Of course the velocity metrics that emerge from the very first iterations will not be representative of the later iteration velocities. Early on the project team is new and still passing through the Forming, Norming, Storming stages of team development. Plus the project environment (tools and techniques) may still be new to many and a good portion of time might be invested in iteration zero, infrastructure type work. However the proportion of these early work activities soon reduce and before long more realistic velocities surface. Our estimation approaches should mirror this emergence of better data. Early on we have to rely more on traditional techniques and then later can convert more towards velocity metrics, as shown below.

Estimation_approach_slider

So, early in the project lifecysle, just what are these traditional estimation techniques we need to use for our agile projects? Well, any and all of the classic ones, including:

  • Comparison to similar projects
  • Function points or Story points
  • Bottom up estimation of tasks
  • Expert judgment
  • Team based approaches

All of these approaches have some merit and all are very easy to criticize. However at the beginning of a project we have very little else to go on. When estimating we should remember and try to account for two things:

1) No one estimation technique is perfect (or even very good)
2) No one person produces a perfect estimate (or even very good)

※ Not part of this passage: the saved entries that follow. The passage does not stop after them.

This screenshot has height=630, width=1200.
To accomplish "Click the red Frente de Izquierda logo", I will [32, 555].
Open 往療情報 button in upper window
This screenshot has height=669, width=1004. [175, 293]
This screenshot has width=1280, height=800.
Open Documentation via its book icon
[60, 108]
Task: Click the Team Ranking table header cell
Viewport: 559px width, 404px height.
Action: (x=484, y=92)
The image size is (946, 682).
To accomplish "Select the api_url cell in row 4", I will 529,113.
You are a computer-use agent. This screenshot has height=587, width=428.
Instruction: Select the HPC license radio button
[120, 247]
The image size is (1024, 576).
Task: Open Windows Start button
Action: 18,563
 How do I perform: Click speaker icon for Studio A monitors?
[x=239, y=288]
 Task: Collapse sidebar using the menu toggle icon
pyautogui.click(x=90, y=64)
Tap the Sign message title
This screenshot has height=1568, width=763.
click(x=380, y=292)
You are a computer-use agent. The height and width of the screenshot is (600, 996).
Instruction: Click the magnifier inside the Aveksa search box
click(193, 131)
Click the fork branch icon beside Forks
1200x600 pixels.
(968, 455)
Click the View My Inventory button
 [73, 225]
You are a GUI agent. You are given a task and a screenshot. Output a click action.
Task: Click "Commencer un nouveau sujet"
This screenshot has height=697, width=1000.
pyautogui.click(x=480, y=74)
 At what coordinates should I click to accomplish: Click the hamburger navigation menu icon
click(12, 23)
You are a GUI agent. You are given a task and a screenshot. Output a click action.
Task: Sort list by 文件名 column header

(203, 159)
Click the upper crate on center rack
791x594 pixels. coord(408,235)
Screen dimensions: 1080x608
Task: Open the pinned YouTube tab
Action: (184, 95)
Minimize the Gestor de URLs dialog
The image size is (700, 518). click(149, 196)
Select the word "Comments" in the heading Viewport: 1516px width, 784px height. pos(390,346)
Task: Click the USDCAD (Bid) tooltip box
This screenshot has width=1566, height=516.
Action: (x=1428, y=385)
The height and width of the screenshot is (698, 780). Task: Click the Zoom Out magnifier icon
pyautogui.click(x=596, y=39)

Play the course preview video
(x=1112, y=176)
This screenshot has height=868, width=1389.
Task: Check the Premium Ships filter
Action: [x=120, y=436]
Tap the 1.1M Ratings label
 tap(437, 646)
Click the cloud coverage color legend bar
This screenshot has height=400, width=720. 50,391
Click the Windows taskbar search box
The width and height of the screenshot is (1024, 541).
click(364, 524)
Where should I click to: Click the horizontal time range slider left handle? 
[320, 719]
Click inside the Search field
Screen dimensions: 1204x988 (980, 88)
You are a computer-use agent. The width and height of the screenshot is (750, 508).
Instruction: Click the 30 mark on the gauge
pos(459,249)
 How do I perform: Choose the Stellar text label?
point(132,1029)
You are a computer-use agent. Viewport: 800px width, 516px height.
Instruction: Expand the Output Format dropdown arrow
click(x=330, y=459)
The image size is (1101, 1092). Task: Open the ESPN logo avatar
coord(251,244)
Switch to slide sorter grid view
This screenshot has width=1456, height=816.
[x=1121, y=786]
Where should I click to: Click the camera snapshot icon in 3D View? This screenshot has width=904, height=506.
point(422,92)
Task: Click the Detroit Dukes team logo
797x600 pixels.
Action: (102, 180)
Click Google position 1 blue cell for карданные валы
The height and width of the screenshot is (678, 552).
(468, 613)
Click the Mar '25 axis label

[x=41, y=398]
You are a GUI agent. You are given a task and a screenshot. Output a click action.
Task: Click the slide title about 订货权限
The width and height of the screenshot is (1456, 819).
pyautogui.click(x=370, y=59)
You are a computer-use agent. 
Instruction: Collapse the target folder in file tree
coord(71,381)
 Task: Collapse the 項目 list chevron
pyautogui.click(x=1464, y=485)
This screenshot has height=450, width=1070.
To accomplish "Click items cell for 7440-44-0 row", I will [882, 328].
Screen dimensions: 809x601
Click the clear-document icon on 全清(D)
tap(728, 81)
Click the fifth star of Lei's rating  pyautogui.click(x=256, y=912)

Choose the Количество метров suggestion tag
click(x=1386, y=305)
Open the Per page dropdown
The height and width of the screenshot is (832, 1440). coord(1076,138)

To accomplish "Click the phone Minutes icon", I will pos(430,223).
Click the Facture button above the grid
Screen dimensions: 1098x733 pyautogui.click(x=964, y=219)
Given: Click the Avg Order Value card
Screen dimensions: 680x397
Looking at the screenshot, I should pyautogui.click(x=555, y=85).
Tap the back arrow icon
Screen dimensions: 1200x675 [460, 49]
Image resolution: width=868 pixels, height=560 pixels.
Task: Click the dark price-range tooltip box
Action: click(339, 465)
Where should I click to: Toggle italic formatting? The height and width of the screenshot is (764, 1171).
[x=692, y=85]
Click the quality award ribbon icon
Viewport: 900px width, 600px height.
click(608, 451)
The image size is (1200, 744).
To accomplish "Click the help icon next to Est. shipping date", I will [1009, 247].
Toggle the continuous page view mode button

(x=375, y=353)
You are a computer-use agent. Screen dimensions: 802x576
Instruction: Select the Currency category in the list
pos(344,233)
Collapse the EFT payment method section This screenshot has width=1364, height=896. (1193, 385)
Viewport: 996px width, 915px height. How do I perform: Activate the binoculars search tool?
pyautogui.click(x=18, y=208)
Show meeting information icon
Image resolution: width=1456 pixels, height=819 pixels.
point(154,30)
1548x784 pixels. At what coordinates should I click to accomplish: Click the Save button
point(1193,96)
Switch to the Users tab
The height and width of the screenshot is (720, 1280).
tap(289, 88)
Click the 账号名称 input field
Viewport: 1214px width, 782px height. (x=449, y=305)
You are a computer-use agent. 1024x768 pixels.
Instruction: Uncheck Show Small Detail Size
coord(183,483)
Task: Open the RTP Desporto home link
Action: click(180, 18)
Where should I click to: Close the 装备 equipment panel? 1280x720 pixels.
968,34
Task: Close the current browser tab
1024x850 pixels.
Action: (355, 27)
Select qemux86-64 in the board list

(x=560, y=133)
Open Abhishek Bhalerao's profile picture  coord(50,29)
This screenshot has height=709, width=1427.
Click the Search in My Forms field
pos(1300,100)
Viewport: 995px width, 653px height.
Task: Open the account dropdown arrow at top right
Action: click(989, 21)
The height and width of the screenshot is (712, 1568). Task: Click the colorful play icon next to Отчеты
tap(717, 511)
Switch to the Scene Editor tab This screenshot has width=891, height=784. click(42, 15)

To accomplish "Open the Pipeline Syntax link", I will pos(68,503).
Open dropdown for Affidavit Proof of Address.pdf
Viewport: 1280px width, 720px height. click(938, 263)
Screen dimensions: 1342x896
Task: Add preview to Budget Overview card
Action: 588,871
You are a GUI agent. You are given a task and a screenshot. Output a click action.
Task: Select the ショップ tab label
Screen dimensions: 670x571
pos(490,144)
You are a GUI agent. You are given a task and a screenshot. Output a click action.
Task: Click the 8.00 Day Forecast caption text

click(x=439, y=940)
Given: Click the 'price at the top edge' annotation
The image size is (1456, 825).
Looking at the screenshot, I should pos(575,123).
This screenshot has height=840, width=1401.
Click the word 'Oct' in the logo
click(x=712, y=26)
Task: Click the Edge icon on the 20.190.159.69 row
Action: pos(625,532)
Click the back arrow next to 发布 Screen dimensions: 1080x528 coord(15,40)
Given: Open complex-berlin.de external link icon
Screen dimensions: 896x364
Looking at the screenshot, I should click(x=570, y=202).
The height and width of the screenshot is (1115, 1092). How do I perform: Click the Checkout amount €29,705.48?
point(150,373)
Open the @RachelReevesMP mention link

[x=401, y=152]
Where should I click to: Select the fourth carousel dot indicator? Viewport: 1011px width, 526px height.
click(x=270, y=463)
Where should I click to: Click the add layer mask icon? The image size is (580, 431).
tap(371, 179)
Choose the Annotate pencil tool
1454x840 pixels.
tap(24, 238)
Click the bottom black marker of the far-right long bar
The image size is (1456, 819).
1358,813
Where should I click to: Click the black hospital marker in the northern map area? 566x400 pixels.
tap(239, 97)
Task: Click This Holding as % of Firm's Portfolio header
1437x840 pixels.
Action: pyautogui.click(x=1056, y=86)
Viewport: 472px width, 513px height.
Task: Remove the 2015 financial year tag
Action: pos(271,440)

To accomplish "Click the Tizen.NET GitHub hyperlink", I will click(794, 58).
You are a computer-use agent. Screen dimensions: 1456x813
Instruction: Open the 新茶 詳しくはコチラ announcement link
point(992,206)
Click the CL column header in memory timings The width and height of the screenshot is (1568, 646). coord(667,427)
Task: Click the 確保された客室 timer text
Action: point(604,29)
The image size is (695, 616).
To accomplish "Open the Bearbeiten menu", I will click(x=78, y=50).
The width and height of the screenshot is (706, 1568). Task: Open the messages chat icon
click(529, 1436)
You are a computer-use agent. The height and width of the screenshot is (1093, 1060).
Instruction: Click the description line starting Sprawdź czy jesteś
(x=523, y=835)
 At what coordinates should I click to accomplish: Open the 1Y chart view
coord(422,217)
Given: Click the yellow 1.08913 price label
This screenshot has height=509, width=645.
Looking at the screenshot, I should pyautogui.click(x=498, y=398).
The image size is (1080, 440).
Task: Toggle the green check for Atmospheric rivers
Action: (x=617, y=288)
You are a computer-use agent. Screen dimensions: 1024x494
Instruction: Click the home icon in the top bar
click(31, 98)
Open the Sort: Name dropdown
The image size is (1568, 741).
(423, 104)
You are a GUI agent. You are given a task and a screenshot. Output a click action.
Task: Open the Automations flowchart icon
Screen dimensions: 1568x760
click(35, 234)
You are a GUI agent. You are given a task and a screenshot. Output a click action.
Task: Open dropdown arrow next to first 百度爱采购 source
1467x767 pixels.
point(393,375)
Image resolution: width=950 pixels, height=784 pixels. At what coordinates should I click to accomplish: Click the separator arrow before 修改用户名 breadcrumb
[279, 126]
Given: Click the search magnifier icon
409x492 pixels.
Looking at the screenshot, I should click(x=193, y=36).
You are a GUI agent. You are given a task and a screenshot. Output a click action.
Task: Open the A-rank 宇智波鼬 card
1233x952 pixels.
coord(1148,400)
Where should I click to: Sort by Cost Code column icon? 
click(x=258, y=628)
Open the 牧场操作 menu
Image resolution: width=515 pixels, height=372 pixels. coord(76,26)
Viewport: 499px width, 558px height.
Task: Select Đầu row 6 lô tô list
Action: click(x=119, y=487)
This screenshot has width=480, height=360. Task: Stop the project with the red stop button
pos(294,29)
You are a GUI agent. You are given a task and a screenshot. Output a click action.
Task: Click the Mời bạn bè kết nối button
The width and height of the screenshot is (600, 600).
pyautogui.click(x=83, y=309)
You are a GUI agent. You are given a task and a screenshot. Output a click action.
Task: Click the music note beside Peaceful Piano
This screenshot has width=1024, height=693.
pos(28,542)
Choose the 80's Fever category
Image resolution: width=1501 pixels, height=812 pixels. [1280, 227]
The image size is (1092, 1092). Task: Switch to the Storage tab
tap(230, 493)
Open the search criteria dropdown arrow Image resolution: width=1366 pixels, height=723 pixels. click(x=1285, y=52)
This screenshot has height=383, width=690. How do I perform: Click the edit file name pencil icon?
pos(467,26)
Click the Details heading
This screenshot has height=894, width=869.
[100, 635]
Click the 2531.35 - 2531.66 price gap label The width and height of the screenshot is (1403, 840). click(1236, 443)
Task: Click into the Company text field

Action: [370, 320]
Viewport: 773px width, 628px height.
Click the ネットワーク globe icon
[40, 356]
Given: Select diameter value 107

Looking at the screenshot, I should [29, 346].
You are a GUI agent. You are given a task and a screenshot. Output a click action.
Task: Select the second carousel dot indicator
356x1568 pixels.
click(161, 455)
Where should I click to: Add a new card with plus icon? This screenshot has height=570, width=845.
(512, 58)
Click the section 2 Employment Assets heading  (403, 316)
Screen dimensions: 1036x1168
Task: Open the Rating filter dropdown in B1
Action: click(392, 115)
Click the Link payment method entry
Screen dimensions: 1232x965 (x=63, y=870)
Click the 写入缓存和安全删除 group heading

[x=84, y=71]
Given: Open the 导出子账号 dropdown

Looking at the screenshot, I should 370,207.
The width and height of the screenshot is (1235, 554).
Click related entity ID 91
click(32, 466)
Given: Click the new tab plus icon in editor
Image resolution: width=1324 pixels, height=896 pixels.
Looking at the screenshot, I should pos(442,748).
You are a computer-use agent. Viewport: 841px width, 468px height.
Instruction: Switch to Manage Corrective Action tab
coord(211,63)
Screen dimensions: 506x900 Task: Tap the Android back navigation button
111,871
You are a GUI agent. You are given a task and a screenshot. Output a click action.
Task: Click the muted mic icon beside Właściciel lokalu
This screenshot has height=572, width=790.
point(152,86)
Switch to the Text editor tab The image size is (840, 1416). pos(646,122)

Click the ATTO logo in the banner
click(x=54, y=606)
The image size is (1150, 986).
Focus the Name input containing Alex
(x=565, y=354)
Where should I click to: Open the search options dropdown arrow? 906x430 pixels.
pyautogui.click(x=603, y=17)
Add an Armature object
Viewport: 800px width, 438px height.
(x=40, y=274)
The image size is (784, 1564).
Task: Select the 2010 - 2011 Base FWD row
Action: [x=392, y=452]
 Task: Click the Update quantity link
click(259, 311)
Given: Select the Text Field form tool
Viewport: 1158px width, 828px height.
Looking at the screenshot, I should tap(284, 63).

Both techniques and people have flaws, yet we can mitigate the impact of these flaws by using more than one estimation technique and by engaging several people in the estimation process.

Where we can find convergence between different approaches and opinions, we should minimize the limitation of each component (or at least console ourselves that we did all we could and it is not just our fault!)

Estimate_convergence

Next time we will look at estimation approaches such as Wideband Delphi, Planning Poker, Use Case Points, and Story Points. Until then remember that while estimates are vitally important to projects, their quality will be as good as their input data (typically poor) approaches used (typically too few), and people engaged (again, typically too few). So, try hard, frequently benchmark reality, and get as many people involved as you can (to share the blame!)

Comments

Mike Best

Thanks for this discussion on estimation. I find its still very needed in the Agile community. I do hope, however, that within this series you discuss the more difficult sort of estimation, that of task estimation within a sprint. Techniques for estimating tasks seem to get even less discussion than those for estimating Stories.

AMukherjee

Thanks for starting this discussion. The dilemma that is faced is I guess during iteration and task planning regarding what granularity should one go to. It is team based and need based, yes, but some guidelines could help.
Moreover, apart from core tasks there are additional efforts spent in collaboration,communication etc. How does one cater to these? Overheads?

Mike Griffiths

Hi Mike and AMukherjee,

Thank you both for your feedback and observations. I am happy to write additional posts on agile estimation, but would like to clarify your points.

Mike, you say you would like information on estimating tasks and not stories. I want to understand your definitions because these change between methodologies. In your mind are Stories (business value oriented) broken down into Tasks (technical steps) or do you have a different distinction?

AMukherjee, I think you are asking about non-development focussed overheads for meetings, administration, etc. Is this correct?

Please drop me a quick note, either here or to Mike (at) LeadingAnswers (dot) com, to confirm or clarify and I will gladly write a post to expand on these areas.

Best regards
Mike

The comments to this entry are closed.